Serviranno da 1,4 fino a 5,2 miliardi di euro di risorse pubbliche all’anno per rilanciare in Europa la produzione di moduli solari, il cuore di tutta la filiera fotovoltaica. E centrare così l’obiettivo di 30 GW di capacità entro il 2030. È la stima del nuovo studio di SolarPower Europe e del Fraunhofer Institute for Solar Energy Systems (Ise), secondo il quale i benefici attesi potrebbero essere significativi: fino a 2.700 posti di lavoro e 66,4 milioni di euro di entrate fiscali e sociali ogni anno per ciascun GWp prodotto nel continente.

Il rapporto Reshoring Solar Module Manufacturing To Europe mostra che il divario di costo tra moduli europei e cinesi può ridursi sotto il 10% con politiche mirate: sussidi, incentivi, strumenti di de-risking, cioè fondi messi a disposizione da istituzioni europee e governi nazionali per sostenere gli investimenti (Capex e Opex) della filiera.
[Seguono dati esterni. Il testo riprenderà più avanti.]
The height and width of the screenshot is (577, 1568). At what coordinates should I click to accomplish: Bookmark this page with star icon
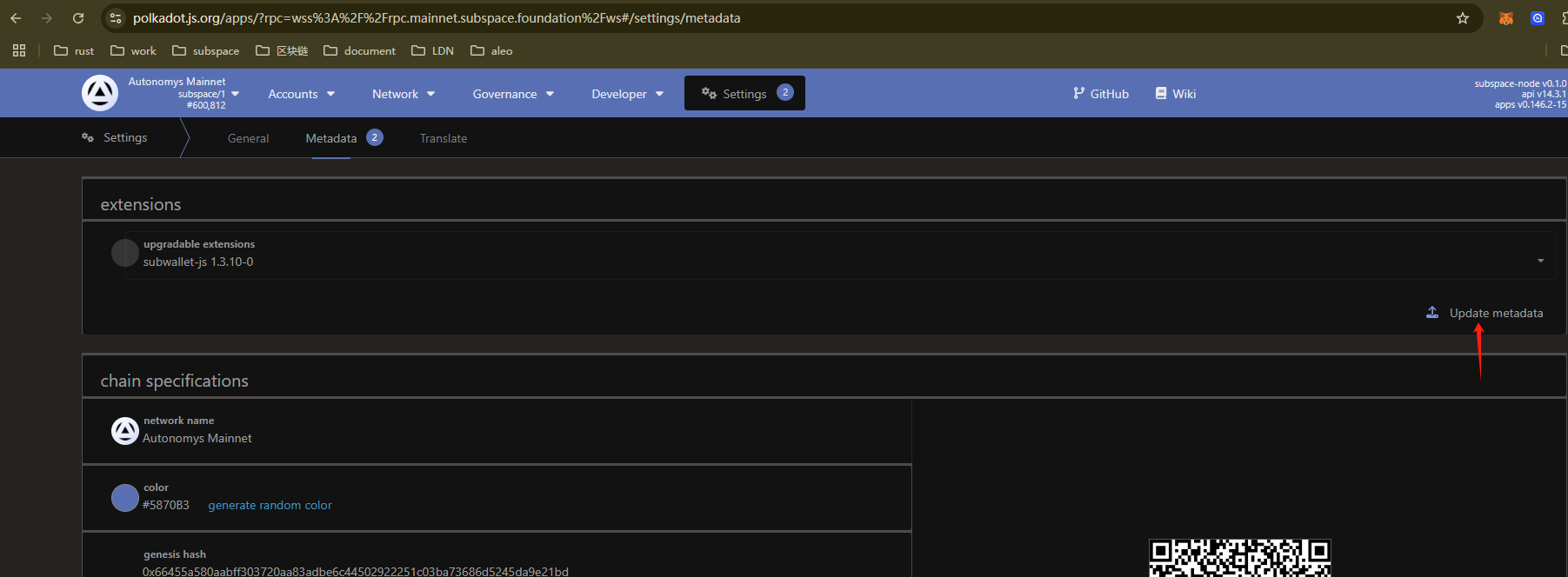click(x=1463, y=18)
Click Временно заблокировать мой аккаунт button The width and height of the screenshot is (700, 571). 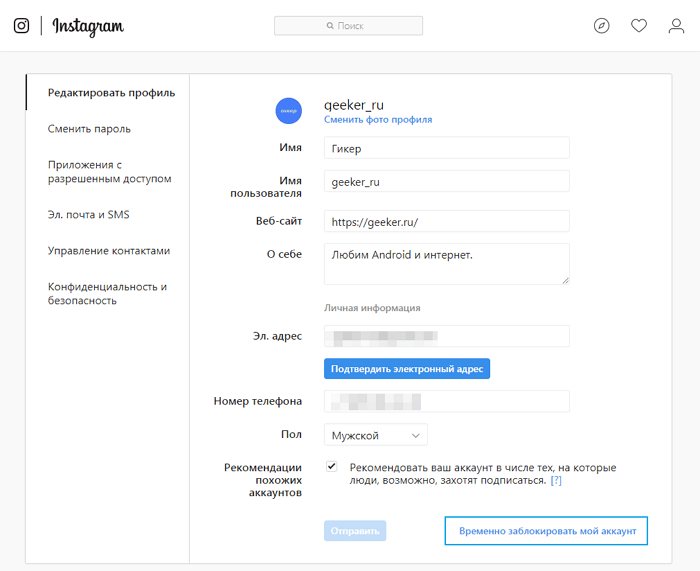(546, 531)
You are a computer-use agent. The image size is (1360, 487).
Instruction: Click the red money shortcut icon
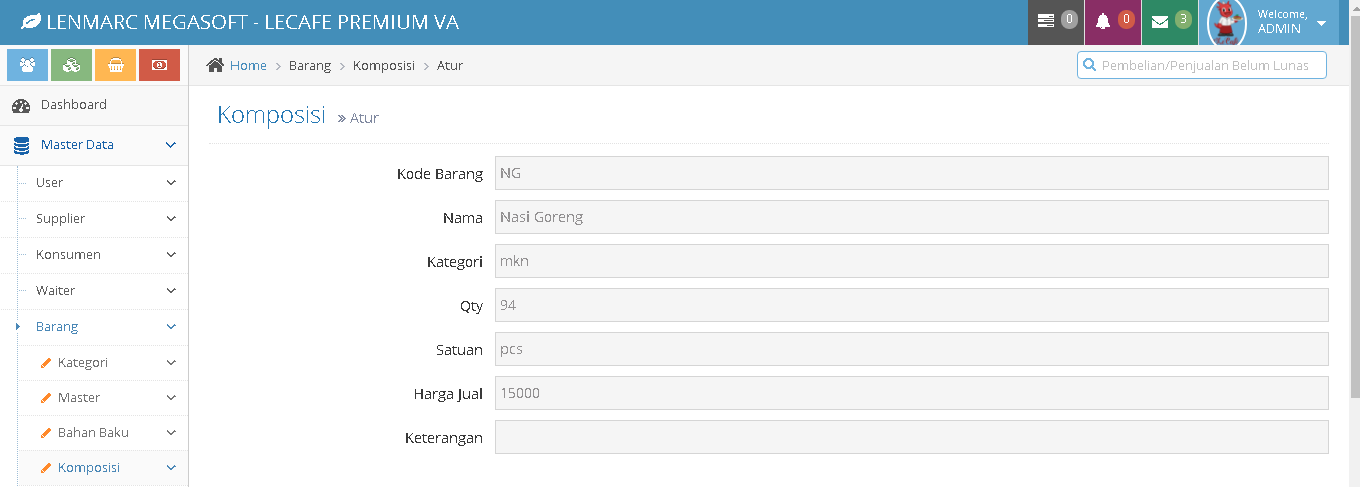tap(159, 65)
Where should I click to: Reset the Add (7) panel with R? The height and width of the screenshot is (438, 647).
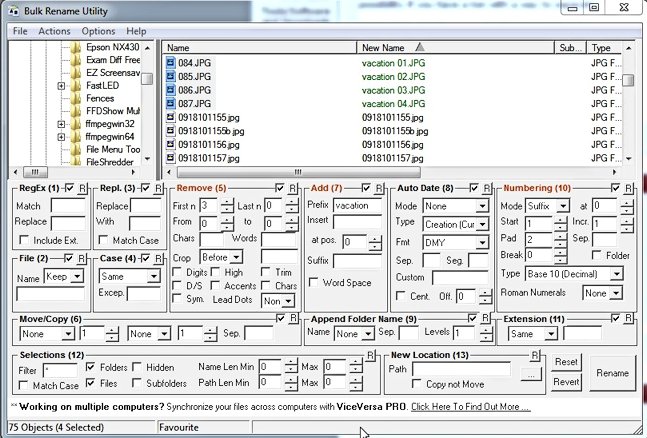(x=377, y=188)
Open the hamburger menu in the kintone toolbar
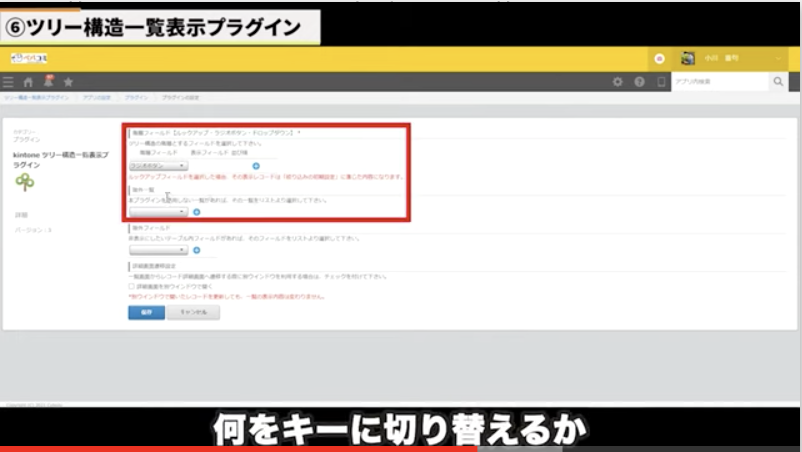This screenshot has height=452, width=802. pos(9,82)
Senza, il Net-Zero Industry Act (Nzia) rischia di limitarsi a diversificare le importazioni senza rilanciare davvero la produzione interna. Oggi la differenza di prezzo resta significativa: tra 2,2 e 5,8 centesimi di euro per watt di picco (€/Wp) tra moduli conformi al Nzia realizzati in Europa e moduli equivalenti provenienti da Paesi extra-Ue.

Adottato nel 2024 e reso operativo con le nuove regole applicative varate dalla Commissione europea nel maggio 2025, il Nzia è la legge che punta a riportare in Europa la manifattura di tecnologie pulite. La sua novità è l’introduzione di criteri non di prezzo nelle aste per le rinnovabili: dal 2026, almeno il 30% della capacità messa a gara (pari a 6 GW l’anno) dovrà essere valutata anche sulla base di resilienza della supply chain, sostenibilità e innovazione, e non soltanto sul prezzo più basso. Finora le aste hanno premiato esclusivamente i produttori più competitivi sul costo, rafforzando la supremazia asiatica. Con il Nzia si apre la possibilità di costruire una politica industriale che riporti in Europa una parte della filiera solare.

Secondo lo studio, produrre un modulo con celle europee costa in media 10,3 cent€/Wp in più rispetto alla Cina. Le voci di spesa più pesanti sono attrezzature (+40%), edifici (+110%), lavoro (+280%) e materiali (+50%). Ne risulta un costo medio di 60,8 cent€/Wp per un impianto utility-scale europeo, contro i 50,0 cent€/Wp di uno cinese. Questo divario si riflette sul Lcoe (Levelised cost of electricity), che in Europa è più alto del 14,5%. Il Lcoe misura il costo dell’energia prodotta da un impianto per tutta la sua vita utile, includendo investimenti, manutenzione e finanziamenti. Un valore più alto riduce la competitività, rendendo più difficile attrarre capitali e sviluppare nuovi progetti.

Un dato però incoraggia: i moduli europei rientrano già nella soglia del 15% di costi aggiuntivi ammessa dal Nzia per gli incentivi. Ciò significa che, con adeguati meccanismi di supporto, possono competere nelle aste europee. “Con le giuste politiche, l’Europa può produrre in modo competitivo 30 GW di moduli solari entro il 2030”, ha dichiarato Walburga Hemetsberger, ceo di SolarPower Europe. “Ma serve agire subito: senza interventi rischiamo di perdere le ultime competenze industriali e tecnologiche nel solare”.

La sfida è duplice: sostenere una filiera europea che oggi sconta costi più alti e trasformare il Nzia in una leva di politica industriale. La normativa offre un’occasione unica per ridurre la dipendenza dalla Cina e garantire autonomia tecnologica. Dal 2026 toccherà agli Stati membri applicare davvero i nuovi criteri nelle aste e trasformare questa cornice legislativa in una strategia concreta.